When I post negative content about a political figure from a certain party on Facebook—complete with solid evidence—the post is not recommended in public feeds.

It can only be seen by visiting my profile.

Meanwhile, positive portrayals of that same figure are continuously recommended.

As a member of the public, would you ever see my message?

This is what public opinion manipulation looks like.

In modern society, I do not need to arrest you.

I only need to reduce your social media exposure to zero.

You speak—but it is as if you never did.

5.2 Data Bias and Information Cocoons

Regarding recommendation algorithms, consider this:

If you only know that someone has bought Chinese sausage, what should you recommend next?

Chewing gum? Coriander?

No.

The optimal choice is to recommend Chinese sausage again.

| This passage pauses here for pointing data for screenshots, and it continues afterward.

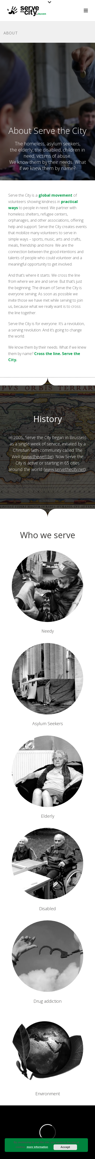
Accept (65, 1147)
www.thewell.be (37, 456)
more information (37, 1147)
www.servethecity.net (65, 469)
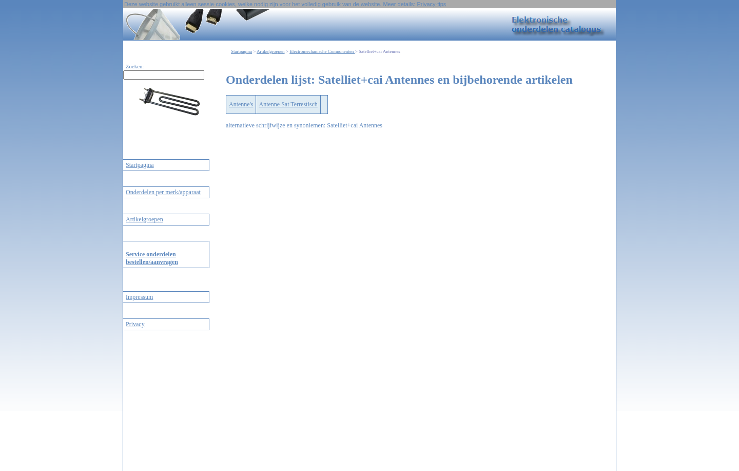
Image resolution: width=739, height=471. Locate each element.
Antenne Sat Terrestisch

Why? Because recommending something else carries a high risk of failure, while sausage has already succeeded once.

This is the lowest-risk strategy for operators and those obsessed with “golden cases.”

But is this a good recommendation for the customer?

In reality, it deprives users of potential possibilities—they lose exposure to better or alternative choices.

Eventually, users may not even realize that other options exist.

They continue buying sausage, reinforcing the cycle and further narrowing their exposure.


VI. Final Thoughts

At this point, I feel somewhat fatigued by it all.

I may stop soon.

Hopefully, by the end, there will be deeper insights—or at least a more refined understanding of what I’ve described above.

Goodbye.


The text translation was completed by a large language model.